Events that should Never Occur

Patient safety and healthcare quality initiatives started in earnest in the USA in the late 1990s/early 2 noughties. Similar initiatives introduced in the NHS over the past 10 years have migrated from across the pond. One such initiative is the compulsory reporting of what is termed a 'never event'.

The peculiarly termed never event is exactly that - something that, in the eyes of someone somewhere should never ever happen. As with many healthcare safety initiatives, the concept of a never event has been borrowed from the aviation industry. Good examples of never events include a surgeon operating on a wrong limb and accidental retention of a gauze swab inside a body cavity after surgery.

Comparing the English list to the American list makes very interesting reading -The most obvious difference is that the American list is much longer and that many items on one list do not exist on the other. The other big difference is the consequence of a never event happening. In the US where there is a predominantly private competitive healthcare system, publication of a list of never events by a hospital will very likely lead to less business and therefore less income. In the UK, a carrot and stick approach is used to manage the occurrence of never events in hospitals. The response is designed to ensure that processes are put into place to ensure those never events do not occur again.

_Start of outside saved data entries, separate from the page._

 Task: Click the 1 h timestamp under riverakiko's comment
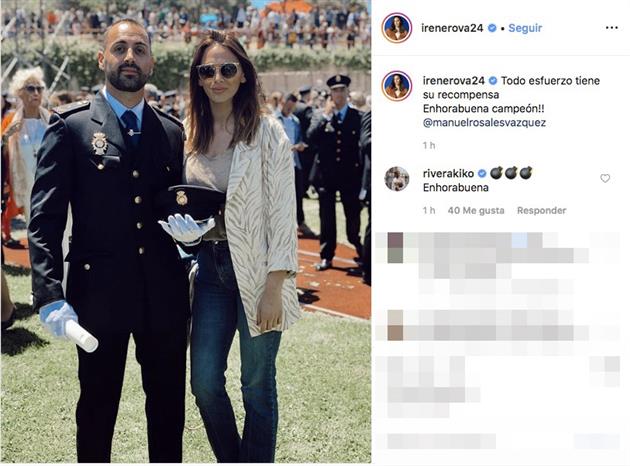429,211
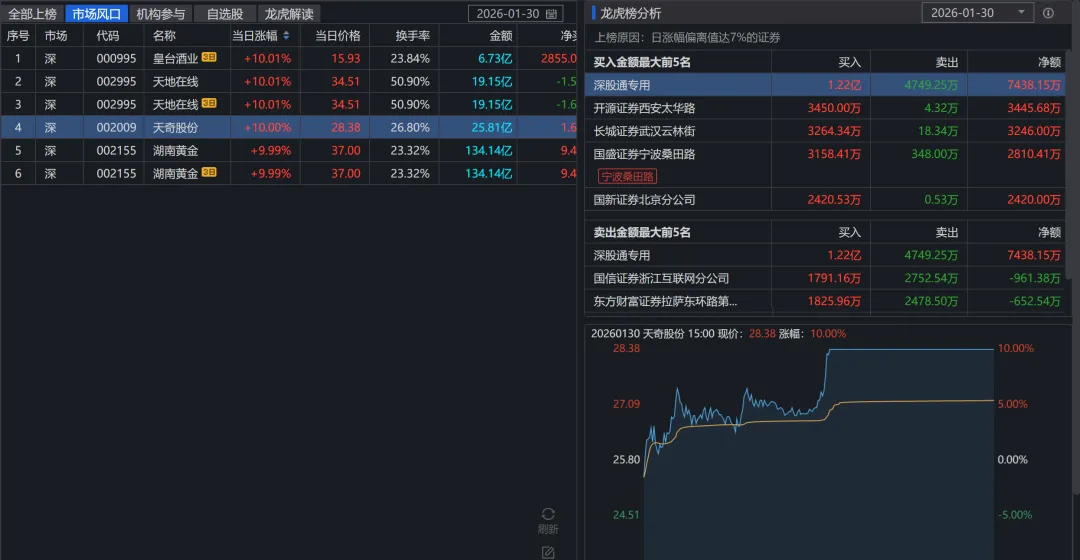Screen dimensions: 1080x560
Task: Expand the 龙虎榜分析 date dropdown arrow
Action: click(1021, 13)
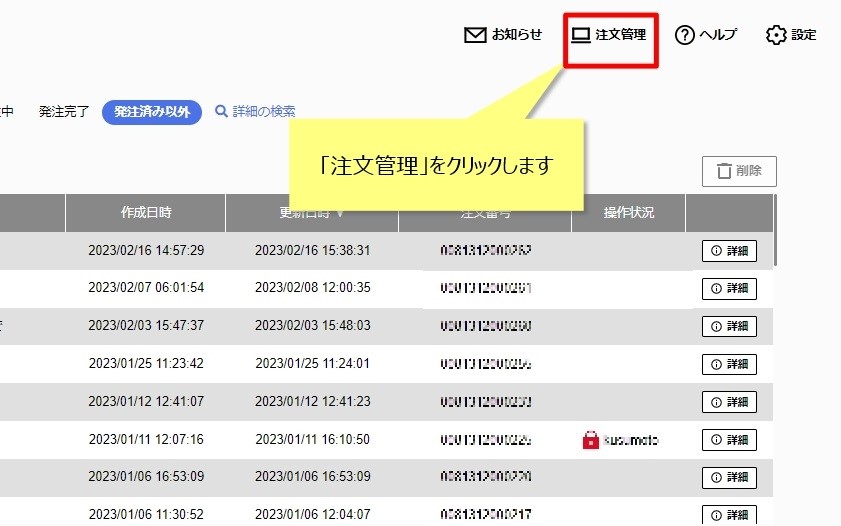Click the 詳細の検索 magnifier icon

[x=222, y=112]
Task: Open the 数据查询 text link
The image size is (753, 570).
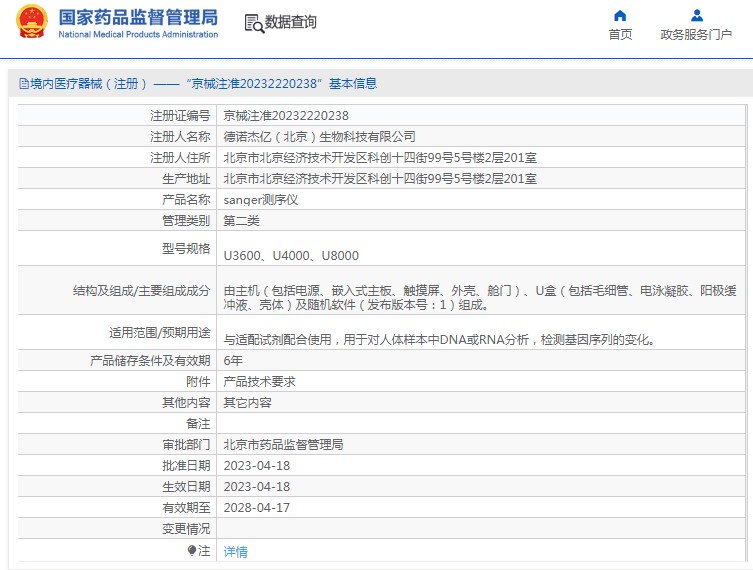Action: 291,23
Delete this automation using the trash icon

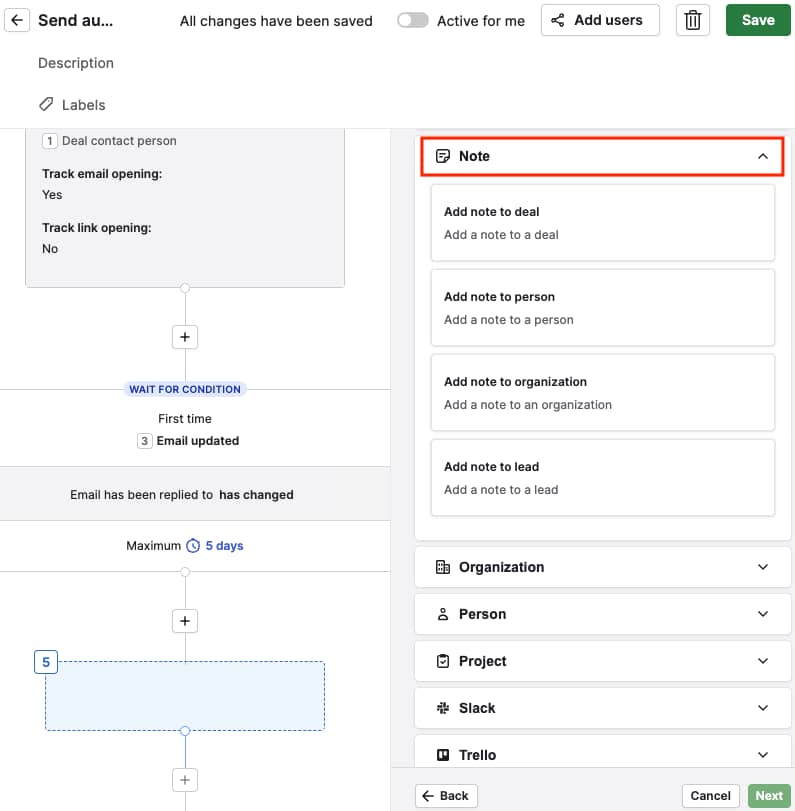pos(693,20)
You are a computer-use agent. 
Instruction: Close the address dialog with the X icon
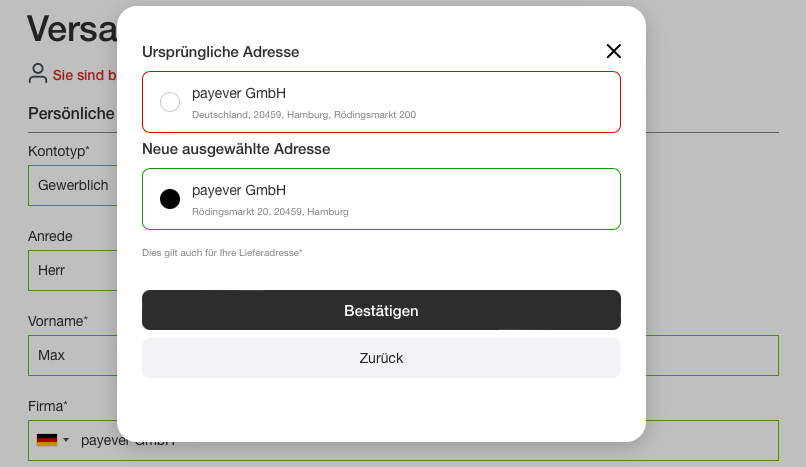tap(613, 51)
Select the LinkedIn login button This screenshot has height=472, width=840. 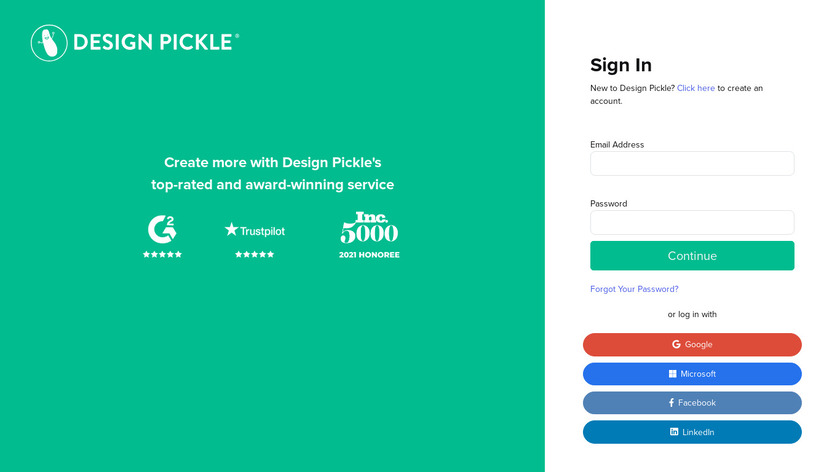692,432
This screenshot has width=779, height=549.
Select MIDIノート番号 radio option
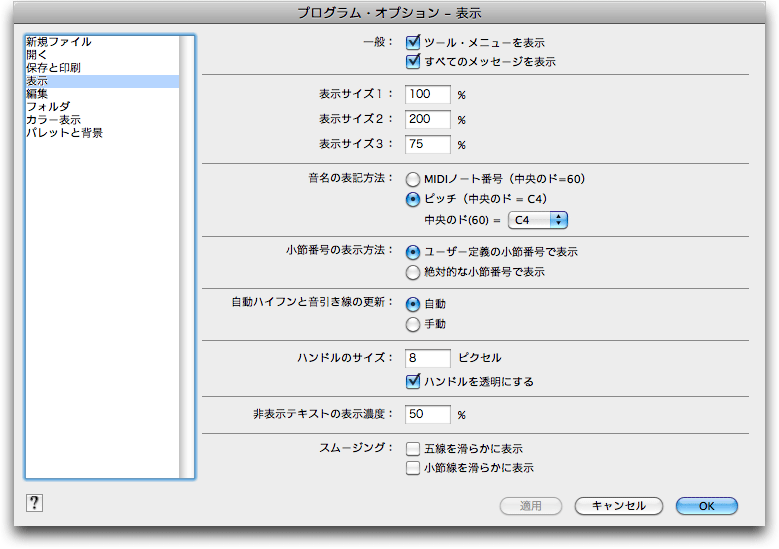point(413,179)
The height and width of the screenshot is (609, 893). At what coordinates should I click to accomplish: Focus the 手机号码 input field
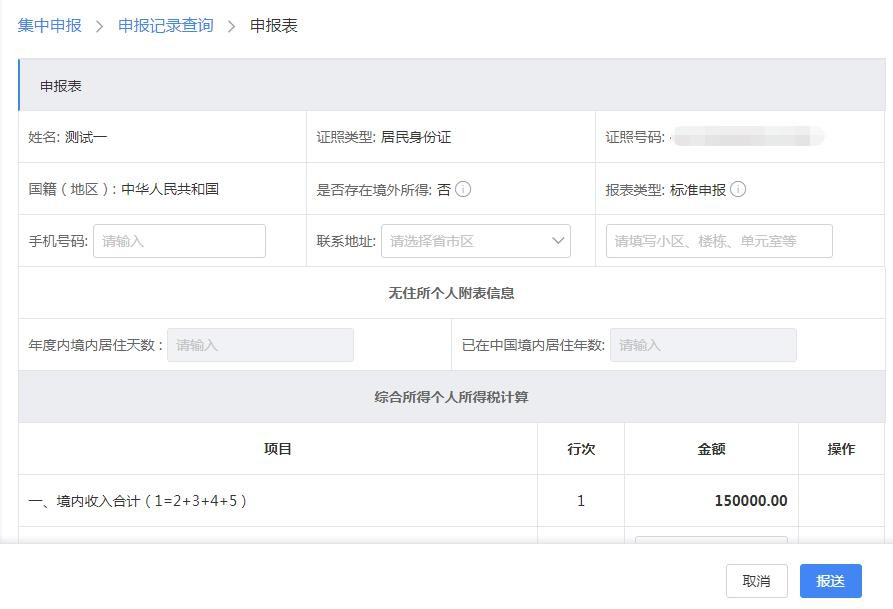tap(179, 241)
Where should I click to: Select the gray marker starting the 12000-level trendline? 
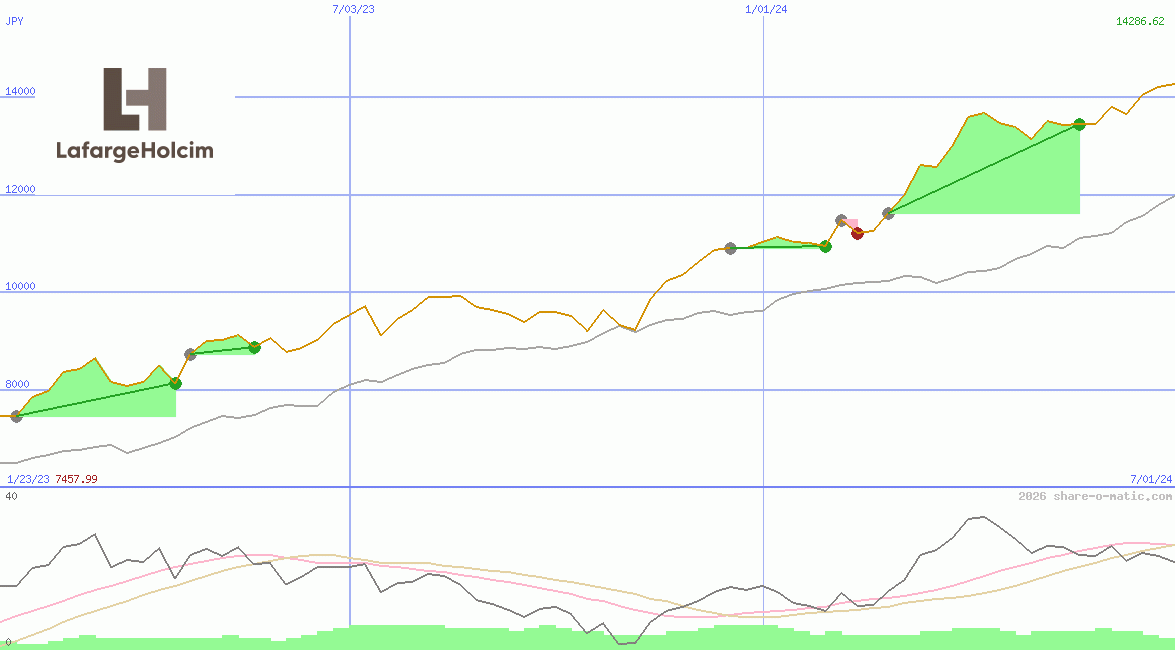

The number of possible events that should never happen in hospital are innumerable. Different wards and specialities will have their own particular never events. It is impossible that every event in every corner of the hospital could be included in an infinitely long list of never events. There is however, merit in the publication of a hospital's performance as regards the occurrence of generic never events. The number of never events occurring in a hospital reflects its general approach to patient safety. They have featured in the recent Keogh report on underperforming hopsitals. Publication of these lists is in my opinion a positive and important development. I just hope that access to the performance of all hospitals in England hospital will be easy and straightforward for patients and that eventually occurrence of never events will become vanishingly rare.